Judge Lummis agreed that 85% was unfeasible, pointing to a High Court decision last year in which 17-year-old Albert Park rapist Peter Kosetatino had his sententence lengthened after another Auckland District Court judge allowed 77% in discounts.
“Simply going through a mathematical exercise and adding up all of the discounts can sometimes lead us into error and there is an important need to stand back and look at the discounts globally,” she explained.
The judge allowed a six-year starting point for the robbery, with an additional year added for the attack on the guards and four months added for the earlier offending. She then ordered a 10% uplift for Thorner-Harrison’s nine-page rap sheet – most of it from the Youth Court – before considering reductions.
She allowed 20% for his guilty pleas, 15% for his background, 10% for neurodiversity issues, 10% for youth and 5% for remorse.
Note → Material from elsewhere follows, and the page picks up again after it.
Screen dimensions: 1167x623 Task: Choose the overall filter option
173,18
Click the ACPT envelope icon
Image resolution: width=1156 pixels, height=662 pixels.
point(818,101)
“You are still very young ... and I see from the information before me, you are easily persuaded by others,” she said. “That is also tied up with your neurodiversity, which is also a factor linking to your offending.”
She encouraged the defendant to seek out counselling while in prison.
“It will now be for the Parole Board to decide when it is you get to be returned to your partner and daughter,” she said. “It will be for you to work really hard on courses and opportunities available to you in prison to do what you can to try and stay out of trouble in the future.”
Craig Kapitan is an Auckland-based journalist covering courts and justice. He joined the Herald in 2021 and has reported on courts since 2002 in three newsrooms in the US and New Zealand.